Prompt:
An exact reproduction of the lines from the one with "Click the resize handle near 14.68% label" to the end of the data below is required. No other lines may be included.

Extracted information: Begin

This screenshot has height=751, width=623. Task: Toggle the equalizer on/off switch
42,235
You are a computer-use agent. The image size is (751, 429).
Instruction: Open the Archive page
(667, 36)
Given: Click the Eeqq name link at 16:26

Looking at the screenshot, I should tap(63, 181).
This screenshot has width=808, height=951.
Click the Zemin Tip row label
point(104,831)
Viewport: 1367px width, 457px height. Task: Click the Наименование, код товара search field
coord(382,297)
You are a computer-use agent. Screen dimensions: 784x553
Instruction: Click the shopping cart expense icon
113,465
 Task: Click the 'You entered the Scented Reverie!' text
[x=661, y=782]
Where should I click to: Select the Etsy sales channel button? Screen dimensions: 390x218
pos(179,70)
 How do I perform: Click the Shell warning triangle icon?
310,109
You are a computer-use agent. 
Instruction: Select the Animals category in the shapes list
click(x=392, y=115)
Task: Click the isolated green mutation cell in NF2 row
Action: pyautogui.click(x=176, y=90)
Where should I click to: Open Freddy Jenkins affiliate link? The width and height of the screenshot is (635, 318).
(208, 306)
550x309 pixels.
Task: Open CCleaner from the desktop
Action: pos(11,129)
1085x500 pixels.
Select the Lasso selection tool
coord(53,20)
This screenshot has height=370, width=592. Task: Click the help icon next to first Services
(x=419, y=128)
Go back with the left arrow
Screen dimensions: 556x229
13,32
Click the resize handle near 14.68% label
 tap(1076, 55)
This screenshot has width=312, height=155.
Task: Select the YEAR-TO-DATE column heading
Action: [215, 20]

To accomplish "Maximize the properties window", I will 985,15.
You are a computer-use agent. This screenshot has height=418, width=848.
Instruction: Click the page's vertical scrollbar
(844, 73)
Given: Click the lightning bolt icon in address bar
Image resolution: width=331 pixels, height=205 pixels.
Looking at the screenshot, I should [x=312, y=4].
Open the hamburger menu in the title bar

Extracted information: End

Output for this exercise:
Click the resize handle near 14.68% label
 tap(1076, 55)
This screenshot has width=312, height=155.
Task: Select the YEAR-TO-DATE column heading
Action: [215, 20]

To accomplish "Maximize the properties window", I will 985,15.
You are a computer-use agent. This screenshot has height=418, width=848.
Instruction: Click the page's vertical scrollbar
(844, 73)
Given: Click the lightning bolt icon in address bar
Image resolution: width=331 pixels, height=205 pixels.
Looking at the screenshot, I should [x=312, y=4].
Open the hamburger menu in the title bar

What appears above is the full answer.